The people enmeshed in this culture of sex could no more escape or stand outside it, Foucault held, than they could stand outside their own language. Kincaid is nothing if not an optimist, though, and he believes that if what’s wrong with the way we talk about child molesting is genre–we’re telling the wrong kinds of stories–well, then we should just start telling different ones. How? First of all by acknowledging, rather than suppressing in a panic, the erotic feelings we have about children: We should realize that finding children seductive does not compel us to fondle them “in a yucky way,” as the day-care prosecutors so nicely put it. And then we should follow the series of steps that Kincaid lays out–steps such as “1. Stop looking for monsters and their victims”; “2. Stop listening to simpleminded stories”; and “6. Stop tracing everything backward, looking always to the past for sources, explanations, and excuses.” Those who have trouble with the first stage of the process, Kincaid advises thus: “If you find yourself getting too excited, going too far, wanting to incite or not to stop–then stop.”

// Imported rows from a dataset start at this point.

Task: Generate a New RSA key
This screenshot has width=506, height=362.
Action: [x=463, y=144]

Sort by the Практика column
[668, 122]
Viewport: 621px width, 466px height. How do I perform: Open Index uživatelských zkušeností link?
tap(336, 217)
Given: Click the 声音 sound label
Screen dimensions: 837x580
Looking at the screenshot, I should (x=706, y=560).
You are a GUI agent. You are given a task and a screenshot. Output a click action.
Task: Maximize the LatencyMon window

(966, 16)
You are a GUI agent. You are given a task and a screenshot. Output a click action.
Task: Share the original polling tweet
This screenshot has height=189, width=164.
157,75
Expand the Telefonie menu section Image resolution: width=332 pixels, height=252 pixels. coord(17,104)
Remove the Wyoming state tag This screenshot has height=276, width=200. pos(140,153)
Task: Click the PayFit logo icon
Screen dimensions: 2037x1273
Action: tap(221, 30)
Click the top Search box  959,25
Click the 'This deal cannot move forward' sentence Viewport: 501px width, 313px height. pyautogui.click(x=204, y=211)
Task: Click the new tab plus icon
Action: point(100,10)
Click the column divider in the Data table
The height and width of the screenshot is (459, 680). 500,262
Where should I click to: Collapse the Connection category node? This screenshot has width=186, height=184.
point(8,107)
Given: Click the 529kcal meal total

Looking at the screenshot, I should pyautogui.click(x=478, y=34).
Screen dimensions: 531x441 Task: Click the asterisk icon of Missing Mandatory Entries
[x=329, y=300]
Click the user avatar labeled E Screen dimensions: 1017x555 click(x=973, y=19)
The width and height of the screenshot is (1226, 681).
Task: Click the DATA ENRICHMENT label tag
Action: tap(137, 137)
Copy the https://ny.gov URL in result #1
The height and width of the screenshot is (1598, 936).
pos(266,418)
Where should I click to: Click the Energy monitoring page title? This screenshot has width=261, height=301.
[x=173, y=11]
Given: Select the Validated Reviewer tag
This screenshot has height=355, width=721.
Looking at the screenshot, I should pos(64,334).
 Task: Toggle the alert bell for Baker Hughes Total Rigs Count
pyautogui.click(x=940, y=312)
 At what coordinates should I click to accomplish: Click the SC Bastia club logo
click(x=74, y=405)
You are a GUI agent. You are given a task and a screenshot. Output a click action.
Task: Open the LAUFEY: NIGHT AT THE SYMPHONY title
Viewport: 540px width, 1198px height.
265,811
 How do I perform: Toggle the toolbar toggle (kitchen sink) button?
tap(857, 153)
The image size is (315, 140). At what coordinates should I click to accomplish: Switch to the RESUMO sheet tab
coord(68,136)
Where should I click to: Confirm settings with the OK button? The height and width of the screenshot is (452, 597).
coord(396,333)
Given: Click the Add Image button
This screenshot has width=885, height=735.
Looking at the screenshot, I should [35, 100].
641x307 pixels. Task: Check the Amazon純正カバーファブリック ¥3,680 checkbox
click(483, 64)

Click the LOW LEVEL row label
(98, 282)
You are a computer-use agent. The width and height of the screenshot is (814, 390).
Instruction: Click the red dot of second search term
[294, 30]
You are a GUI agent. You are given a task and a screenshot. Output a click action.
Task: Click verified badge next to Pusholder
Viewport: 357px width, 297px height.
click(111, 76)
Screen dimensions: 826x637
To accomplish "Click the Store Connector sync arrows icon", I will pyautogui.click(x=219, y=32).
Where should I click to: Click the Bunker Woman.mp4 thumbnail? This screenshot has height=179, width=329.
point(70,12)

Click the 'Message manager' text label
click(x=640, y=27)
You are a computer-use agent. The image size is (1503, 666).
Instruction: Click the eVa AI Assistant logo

It’s possible to dismiss such prescriptions as naive, but in the context of the quasideterministic Foucauldianism from which Kincaid’s brand of cultural criticism emerges, they’re refreshing–even startling. When was the last time a Foucauldian offered a step-by-step cure for cultural malaise? Kincaid’s eccentric combination of suspicious narrative analysis and self-help, can-do enthusiasm may be just the Dale Carnegie twist these old ideas need. No, the problem with his analysis is not the prescriptions, nor is it his occasional failure to restrain himself in the silly jokes department (“Innocence is a lot like the air in your tires: There’s not a lot you can do with it but lose it”). It’s that Kincaid can’t help himself. He’s starry-eyed about children, too.

According to Kincaid, the real problem with our obsession with child sexual abuse is that it distracts us from other kinds of abuse that affect far more children than molesting does: boring, unsensational kinds of abuse such as poverty, neglect, and bad schools. The question, though, is why these things should be considered child abuse–why they should be considered more evil when visited upon children than upon adults. Kincaid believes we should hold on to the sweet, nonerotic dimensions of the Romantic child cult. We should still adore the child as the angelic innocent Blake and Wordsworth wrote about. But it’s precisely this sacred little creature that generates the Manichaean stories he’s complaining about.

After all, as long as abusing children is considered somehow much worse than abusing adults, child abusers–sexual or otherwise–will be thought of as monsters. Idealized children short-circuit politics, because where they are concerned, people tend to say things like “even one child abused (or hurt or hungry or killed) is unacceptable”; whereas politics needs to be able to weigh risks to some people against risks to others. Ian Hacking, a philosopher who has written acutely about child abuse, has observed that America seems to be the only country with abuse legislation specific to children. Our zeal in defending children is not universal and not to be taken for granted. Why do we have special charities devoted to children? Why do we consider the Oklahoma bombing especially vile because it killed children? Why do we decide custody cases according to the best interests of the child, as opposed to the parents’ interests? This is the stuff Gothic narratives are made of.